▶ Material provided
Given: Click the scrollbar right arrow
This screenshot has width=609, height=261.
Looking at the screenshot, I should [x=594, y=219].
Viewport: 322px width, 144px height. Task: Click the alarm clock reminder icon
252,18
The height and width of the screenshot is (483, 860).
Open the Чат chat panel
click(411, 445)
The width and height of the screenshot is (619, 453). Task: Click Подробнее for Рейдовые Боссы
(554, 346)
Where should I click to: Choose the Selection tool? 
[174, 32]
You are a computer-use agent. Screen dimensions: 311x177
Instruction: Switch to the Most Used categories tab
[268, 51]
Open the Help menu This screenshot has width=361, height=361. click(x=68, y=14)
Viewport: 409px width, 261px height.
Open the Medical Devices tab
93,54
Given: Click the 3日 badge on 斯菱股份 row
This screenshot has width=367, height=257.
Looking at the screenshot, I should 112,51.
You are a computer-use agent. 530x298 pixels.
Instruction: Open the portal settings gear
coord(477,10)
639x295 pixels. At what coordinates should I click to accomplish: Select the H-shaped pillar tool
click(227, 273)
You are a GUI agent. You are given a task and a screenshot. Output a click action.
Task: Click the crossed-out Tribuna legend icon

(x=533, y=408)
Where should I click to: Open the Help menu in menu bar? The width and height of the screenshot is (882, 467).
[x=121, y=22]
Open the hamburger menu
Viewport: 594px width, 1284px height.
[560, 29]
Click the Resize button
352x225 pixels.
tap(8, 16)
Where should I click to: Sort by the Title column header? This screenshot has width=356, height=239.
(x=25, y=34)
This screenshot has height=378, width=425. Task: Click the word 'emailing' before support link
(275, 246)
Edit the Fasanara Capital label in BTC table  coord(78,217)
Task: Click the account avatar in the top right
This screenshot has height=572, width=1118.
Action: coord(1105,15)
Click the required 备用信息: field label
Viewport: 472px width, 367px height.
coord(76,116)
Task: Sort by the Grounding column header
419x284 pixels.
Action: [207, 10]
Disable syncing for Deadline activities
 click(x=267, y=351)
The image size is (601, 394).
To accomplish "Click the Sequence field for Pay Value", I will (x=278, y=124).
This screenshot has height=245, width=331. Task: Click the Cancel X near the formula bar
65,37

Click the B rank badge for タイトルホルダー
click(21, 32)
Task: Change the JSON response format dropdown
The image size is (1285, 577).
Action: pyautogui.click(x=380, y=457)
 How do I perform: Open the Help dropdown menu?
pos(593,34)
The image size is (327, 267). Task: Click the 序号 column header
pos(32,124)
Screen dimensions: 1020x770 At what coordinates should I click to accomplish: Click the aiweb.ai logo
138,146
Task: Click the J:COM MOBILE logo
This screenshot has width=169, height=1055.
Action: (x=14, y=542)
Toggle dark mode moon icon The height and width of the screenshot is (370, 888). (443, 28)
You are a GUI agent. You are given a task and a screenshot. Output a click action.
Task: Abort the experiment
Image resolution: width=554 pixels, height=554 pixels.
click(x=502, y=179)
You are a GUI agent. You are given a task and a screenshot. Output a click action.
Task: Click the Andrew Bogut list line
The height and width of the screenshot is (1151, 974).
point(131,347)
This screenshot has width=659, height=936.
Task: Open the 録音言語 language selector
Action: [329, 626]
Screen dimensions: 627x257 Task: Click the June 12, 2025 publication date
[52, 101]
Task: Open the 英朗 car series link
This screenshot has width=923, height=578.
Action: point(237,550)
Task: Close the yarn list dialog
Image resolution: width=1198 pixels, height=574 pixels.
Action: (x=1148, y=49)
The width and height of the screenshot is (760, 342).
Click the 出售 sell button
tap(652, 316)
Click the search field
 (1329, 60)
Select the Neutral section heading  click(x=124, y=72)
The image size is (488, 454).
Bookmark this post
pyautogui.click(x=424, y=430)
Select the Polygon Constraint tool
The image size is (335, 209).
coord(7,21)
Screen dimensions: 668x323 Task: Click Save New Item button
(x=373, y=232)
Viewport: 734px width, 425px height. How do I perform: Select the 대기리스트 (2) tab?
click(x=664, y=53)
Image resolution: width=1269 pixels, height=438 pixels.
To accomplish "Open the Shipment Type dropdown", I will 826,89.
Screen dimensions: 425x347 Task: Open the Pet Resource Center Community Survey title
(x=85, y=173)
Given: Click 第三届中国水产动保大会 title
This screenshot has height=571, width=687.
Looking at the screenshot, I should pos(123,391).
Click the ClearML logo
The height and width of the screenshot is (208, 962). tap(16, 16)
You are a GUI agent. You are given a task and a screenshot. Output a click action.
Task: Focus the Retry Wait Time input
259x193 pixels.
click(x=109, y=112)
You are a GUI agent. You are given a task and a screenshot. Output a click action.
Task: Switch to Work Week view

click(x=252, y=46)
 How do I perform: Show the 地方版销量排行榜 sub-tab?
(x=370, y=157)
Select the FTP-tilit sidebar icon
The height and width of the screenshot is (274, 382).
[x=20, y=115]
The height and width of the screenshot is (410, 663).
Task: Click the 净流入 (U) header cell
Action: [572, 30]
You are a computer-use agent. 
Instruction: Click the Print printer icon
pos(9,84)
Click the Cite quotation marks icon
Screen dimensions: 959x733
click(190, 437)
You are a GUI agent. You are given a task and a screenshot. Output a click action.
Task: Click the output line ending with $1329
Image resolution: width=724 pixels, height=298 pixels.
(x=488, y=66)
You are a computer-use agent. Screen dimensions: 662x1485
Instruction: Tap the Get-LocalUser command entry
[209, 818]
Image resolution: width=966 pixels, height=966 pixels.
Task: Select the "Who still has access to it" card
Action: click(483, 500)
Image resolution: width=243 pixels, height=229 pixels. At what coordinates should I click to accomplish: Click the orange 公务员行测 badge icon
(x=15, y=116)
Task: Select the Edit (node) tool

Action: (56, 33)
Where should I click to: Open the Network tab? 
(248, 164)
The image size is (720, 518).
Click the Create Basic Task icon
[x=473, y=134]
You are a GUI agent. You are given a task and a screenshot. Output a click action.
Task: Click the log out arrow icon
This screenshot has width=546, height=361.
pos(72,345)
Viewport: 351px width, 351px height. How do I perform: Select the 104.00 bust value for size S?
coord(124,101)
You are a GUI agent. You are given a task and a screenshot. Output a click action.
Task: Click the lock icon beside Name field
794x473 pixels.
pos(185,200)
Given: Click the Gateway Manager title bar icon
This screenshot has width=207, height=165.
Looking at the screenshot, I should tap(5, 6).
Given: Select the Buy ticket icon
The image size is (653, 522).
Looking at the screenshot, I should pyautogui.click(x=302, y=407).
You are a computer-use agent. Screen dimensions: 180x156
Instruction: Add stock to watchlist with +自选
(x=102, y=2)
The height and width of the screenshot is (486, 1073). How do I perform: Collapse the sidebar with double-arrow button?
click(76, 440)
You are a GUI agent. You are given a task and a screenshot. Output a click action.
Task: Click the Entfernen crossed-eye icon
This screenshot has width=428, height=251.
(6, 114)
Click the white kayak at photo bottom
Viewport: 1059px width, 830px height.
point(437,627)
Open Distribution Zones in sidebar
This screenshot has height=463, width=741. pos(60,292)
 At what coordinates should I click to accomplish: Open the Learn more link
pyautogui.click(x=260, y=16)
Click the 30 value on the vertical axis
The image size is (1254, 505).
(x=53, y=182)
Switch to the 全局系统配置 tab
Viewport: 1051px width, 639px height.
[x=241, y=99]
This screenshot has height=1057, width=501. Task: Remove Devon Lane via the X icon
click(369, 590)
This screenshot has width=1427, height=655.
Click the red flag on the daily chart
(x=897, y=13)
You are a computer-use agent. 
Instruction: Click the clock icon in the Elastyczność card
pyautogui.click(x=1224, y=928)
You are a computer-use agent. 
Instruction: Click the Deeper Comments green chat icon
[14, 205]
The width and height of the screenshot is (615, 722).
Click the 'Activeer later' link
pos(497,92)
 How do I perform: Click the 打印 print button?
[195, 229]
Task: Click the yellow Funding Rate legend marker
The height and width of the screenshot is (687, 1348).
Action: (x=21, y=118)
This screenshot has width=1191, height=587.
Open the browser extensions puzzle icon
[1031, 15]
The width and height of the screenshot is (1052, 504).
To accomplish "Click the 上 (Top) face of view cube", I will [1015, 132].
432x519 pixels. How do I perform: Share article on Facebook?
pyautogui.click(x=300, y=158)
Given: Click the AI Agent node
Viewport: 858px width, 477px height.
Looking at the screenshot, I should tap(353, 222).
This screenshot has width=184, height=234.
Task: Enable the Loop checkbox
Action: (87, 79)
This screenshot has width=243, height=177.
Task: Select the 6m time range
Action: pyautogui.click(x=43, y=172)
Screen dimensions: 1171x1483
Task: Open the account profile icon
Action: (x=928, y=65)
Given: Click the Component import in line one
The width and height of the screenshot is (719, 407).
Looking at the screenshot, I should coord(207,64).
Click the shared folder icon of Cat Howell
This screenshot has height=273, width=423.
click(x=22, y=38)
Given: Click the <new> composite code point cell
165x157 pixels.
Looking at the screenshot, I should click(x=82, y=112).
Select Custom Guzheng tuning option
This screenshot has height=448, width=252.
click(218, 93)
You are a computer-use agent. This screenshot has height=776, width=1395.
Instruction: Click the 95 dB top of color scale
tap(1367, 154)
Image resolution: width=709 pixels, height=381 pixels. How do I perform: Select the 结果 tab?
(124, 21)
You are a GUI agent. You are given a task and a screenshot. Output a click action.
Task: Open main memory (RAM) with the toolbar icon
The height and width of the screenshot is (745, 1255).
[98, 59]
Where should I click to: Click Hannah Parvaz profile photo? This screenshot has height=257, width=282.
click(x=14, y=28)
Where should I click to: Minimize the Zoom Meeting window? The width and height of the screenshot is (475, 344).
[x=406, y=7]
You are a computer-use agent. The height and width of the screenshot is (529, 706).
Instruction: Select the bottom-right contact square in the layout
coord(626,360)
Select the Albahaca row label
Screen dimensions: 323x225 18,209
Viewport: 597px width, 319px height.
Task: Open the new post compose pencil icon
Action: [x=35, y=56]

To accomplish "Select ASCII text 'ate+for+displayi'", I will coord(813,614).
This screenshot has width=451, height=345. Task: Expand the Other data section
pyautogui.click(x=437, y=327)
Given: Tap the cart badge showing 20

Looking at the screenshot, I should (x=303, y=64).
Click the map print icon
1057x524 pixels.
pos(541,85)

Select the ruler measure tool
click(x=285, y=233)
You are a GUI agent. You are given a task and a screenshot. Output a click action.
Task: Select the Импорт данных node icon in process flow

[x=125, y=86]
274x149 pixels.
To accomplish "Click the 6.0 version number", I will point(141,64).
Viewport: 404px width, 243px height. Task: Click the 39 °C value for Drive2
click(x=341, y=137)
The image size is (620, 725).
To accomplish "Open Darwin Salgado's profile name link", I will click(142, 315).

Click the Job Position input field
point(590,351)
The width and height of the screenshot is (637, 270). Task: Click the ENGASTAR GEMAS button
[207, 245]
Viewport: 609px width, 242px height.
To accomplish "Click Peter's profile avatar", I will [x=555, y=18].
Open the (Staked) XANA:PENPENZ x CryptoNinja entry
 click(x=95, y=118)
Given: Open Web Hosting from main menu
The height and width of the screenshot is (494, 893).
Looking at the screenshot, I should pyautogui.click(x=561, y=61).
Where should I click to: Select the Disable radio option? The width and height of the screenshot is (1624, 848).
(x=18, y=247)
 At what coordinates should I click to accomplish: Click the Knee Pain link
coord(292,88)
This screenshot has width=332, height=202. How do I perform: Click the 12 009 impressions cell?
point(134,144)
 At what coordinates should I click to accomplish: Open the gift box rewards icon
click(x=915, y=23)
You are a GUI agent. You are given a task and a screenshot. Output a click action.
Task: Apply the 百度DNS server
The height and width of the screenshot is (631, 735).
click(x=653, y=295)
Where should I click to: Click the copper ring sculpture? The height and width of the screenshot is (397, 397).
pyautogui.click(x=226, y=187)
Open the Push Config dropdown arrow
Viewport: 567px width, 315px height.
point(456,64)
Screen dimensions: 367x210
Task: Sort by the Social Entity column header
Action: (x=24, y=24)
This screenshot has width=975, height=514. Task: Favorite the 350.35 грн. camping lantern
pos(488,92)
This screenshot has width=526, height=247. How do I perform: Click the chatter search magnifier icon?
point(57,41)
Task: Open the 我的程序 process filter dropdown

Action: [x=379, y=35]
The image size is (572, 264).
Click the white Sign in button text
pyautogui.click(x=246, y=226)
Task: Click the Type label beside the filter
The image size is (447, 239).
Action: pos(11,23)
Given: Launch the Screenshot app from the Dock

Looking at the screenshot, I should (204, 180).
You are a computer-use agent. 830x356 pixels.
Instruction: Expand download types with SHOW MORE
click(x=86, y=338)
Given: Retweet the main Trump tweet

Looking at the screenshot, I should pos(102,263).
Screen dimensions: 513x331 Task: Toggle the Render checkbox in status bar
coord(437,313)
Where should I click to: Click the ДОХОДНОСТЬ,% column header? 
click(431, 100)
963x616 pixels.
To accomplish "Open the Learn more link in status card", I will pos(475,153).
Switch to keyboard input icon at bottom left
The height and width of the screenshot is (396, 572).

▶ What the exercise asks
Above are some records. Copy each of their lines that holds the string "beside".

▶ Exercise result
Task: Click the lock icon beside Name field
Task: Click the Type label beside the filter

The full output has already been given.